> Material supplied

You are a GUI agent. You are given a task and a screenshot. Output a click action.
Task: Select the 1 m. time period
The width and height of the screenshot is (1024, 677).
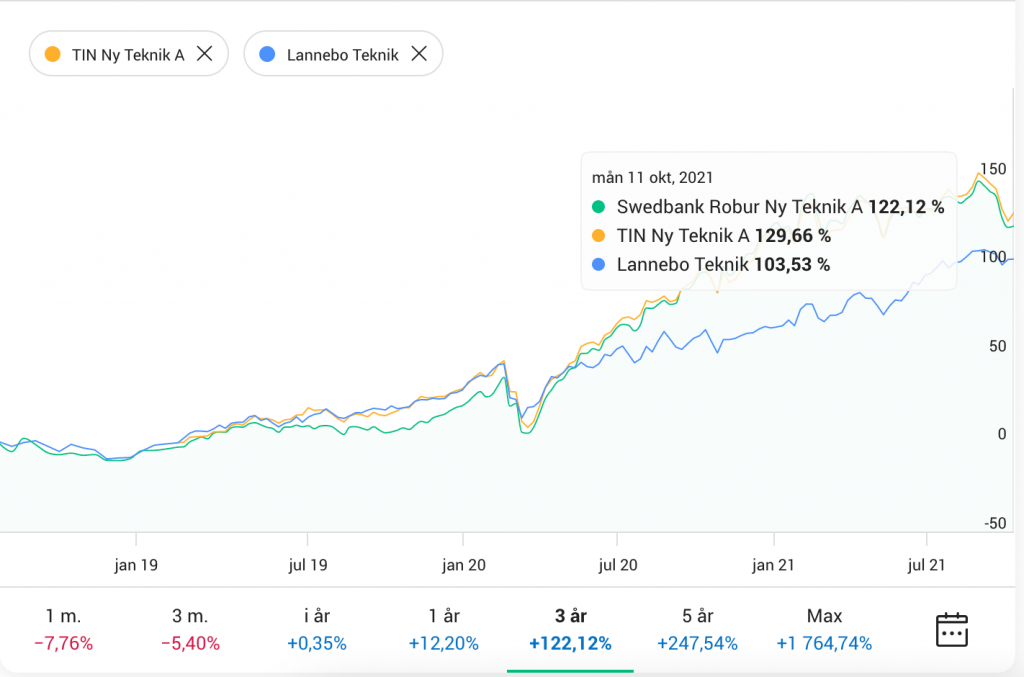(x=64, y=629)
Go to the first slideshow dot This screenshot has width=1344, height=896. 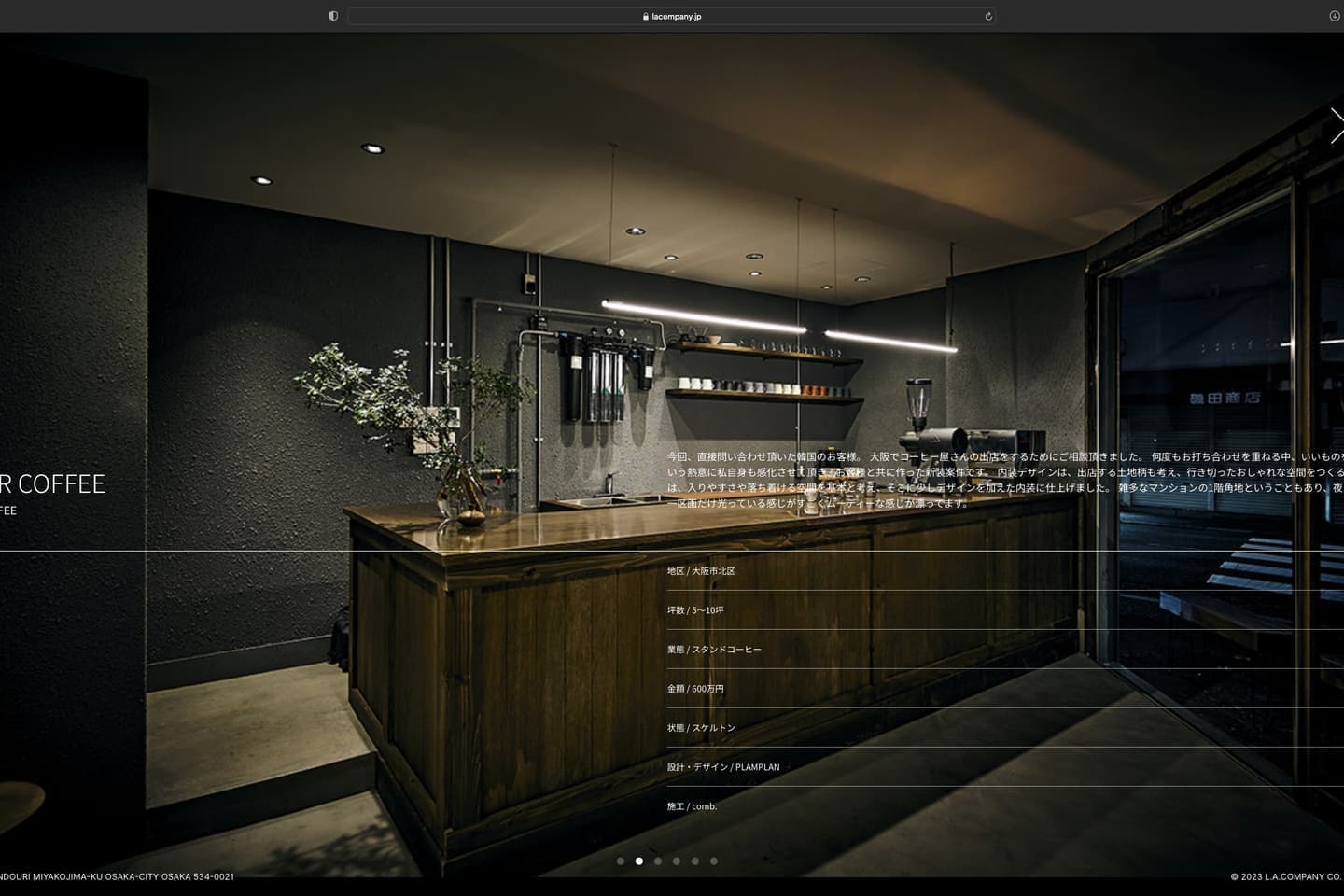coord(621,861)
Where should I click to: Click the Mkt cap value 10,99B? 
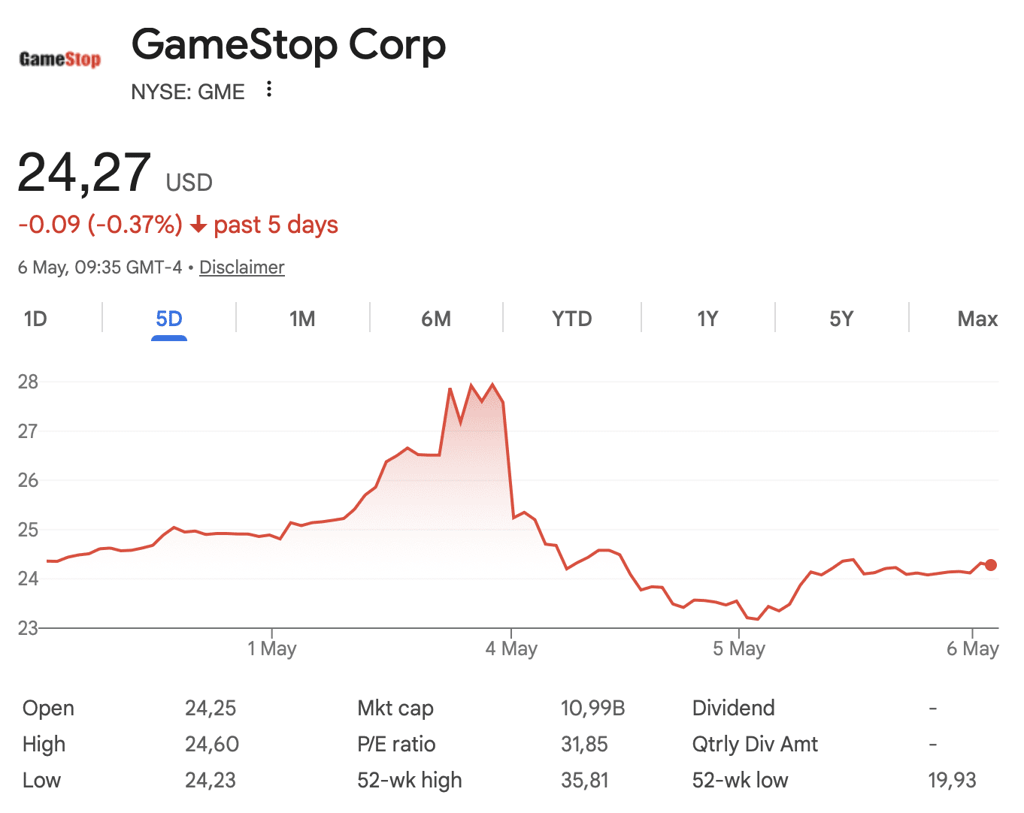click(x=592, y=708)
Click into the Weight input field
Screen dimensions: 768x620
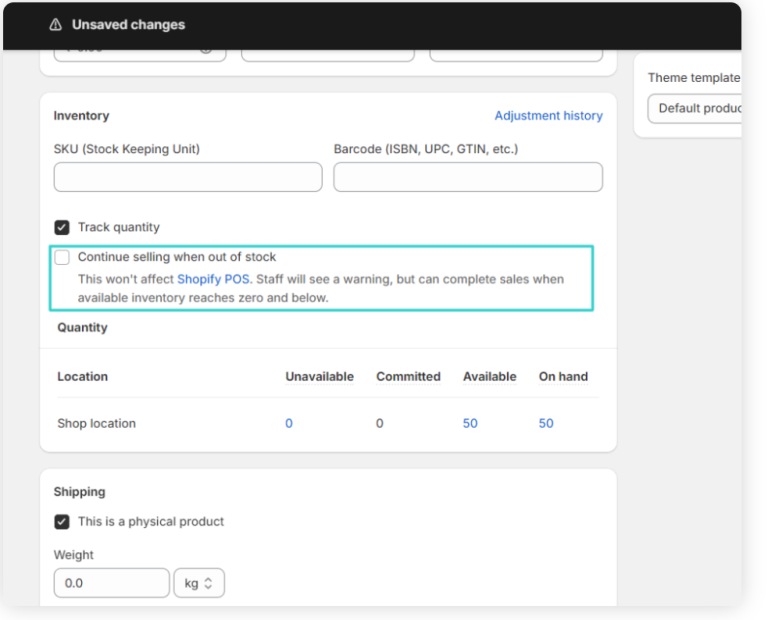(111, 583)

> Required action
The copy should begin at the line containing "Where should I" and end at the last line of the data above; please restate those lines word for word without the pictures.

> Solution
Where should I click to: Click the Mkt cap value 10,99B? 
click(x=592, y=708)
Click into the Weight input field
Screen dimensions: 768x620
(111, 583)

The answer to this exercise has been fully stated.